▸ **To be done**:
Copy out the rows word for word, beginning at the line that contains "Preferences [button] (1307, 742)" and running through the end of the rows, with both of those lines included. Leave the pictures out of your copy.

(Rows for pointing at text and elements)
····················

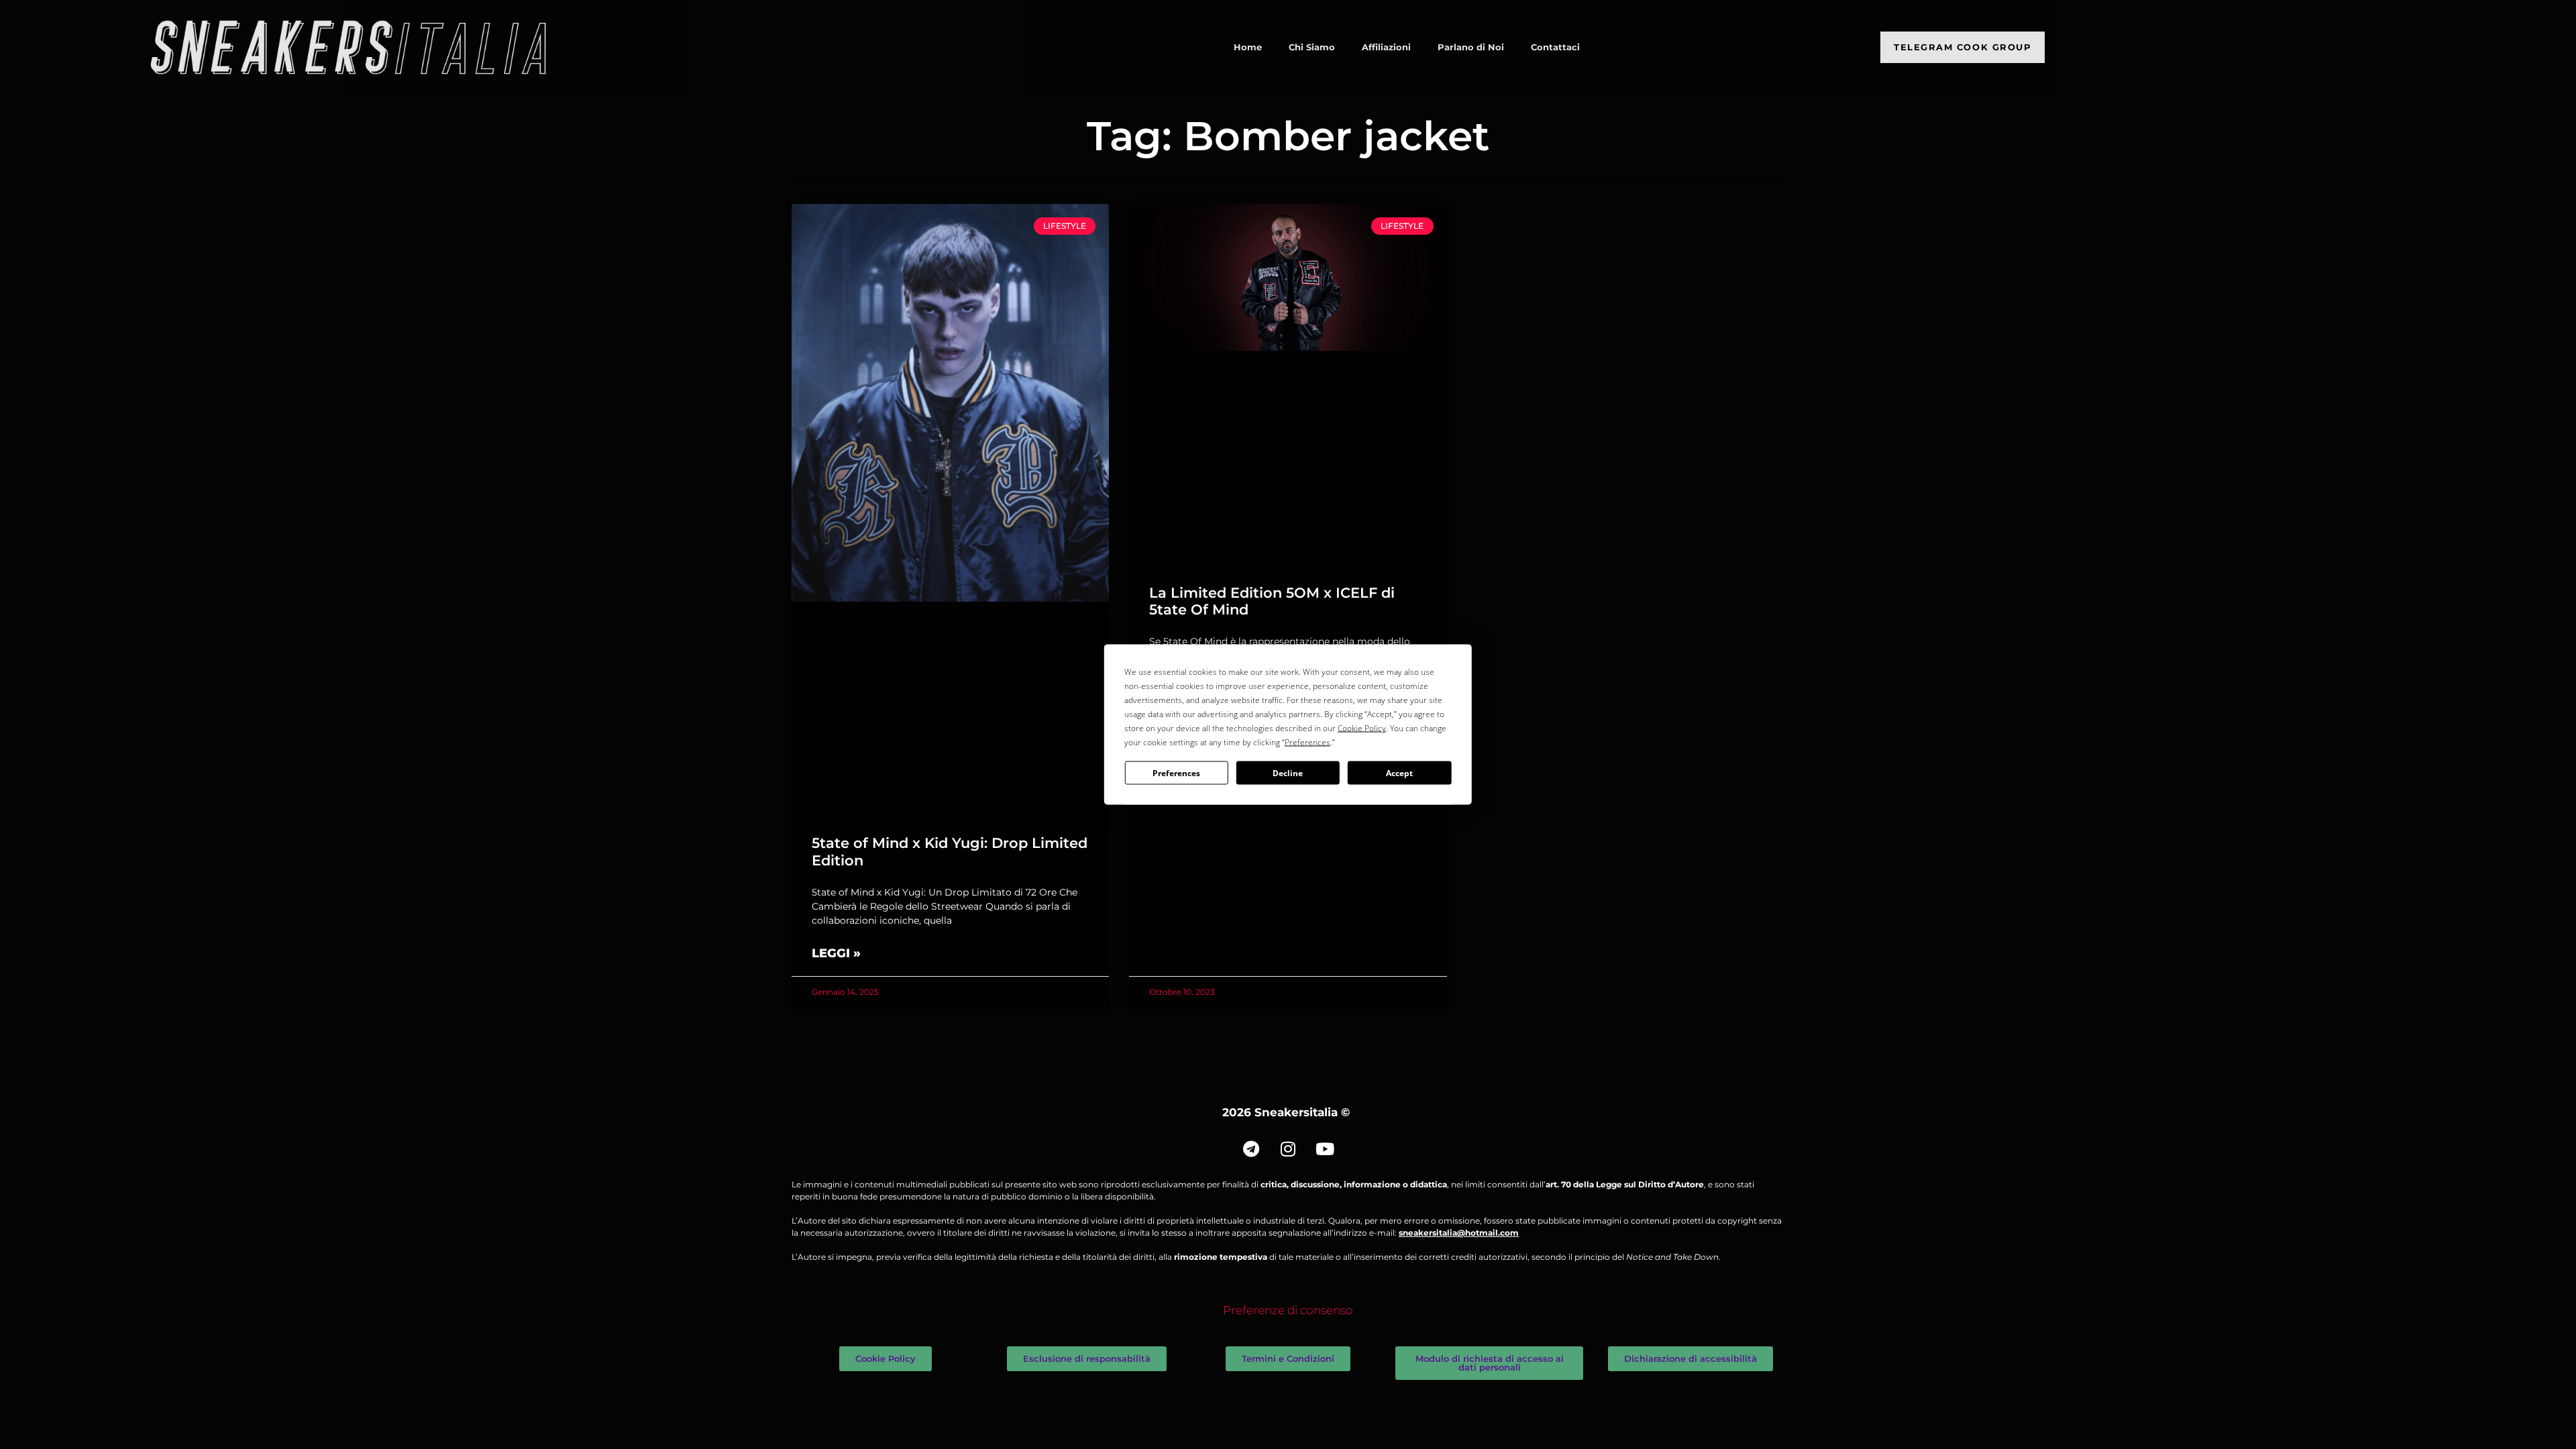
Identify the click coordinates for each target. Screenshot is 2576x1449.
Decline (1288, 772)
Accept (1399, 772)
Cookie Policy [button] (1362, 728)
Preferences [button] (1307, 742)
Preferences (1176, 772)
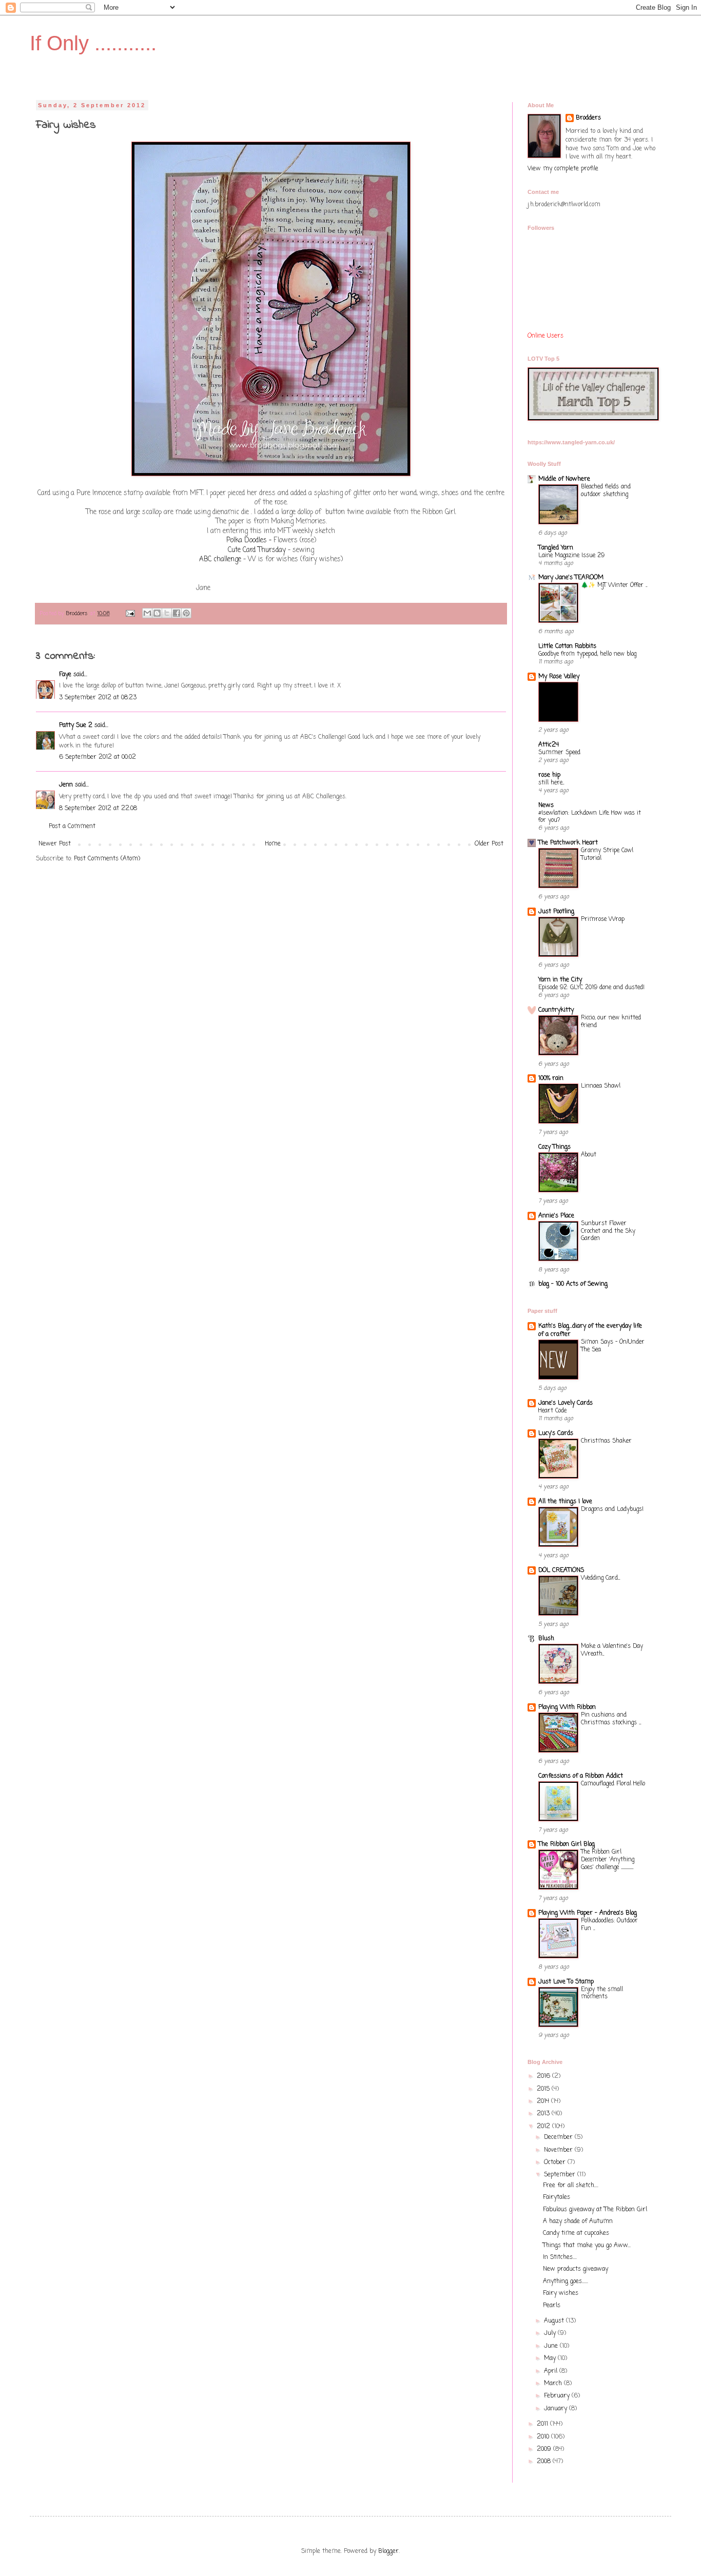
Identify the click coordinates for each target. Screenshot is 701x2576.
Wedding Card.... (600, 1578)
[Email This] (147, 613)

····················

▸ **Exercise answer**:
Preferences [button] (1307, 742)
Preferences (1176, 772)
Identify the click coordinates for each target. Screenshot is 701x2576.
Wedding Card.... (600, 1578)
[Email This] (147, 613)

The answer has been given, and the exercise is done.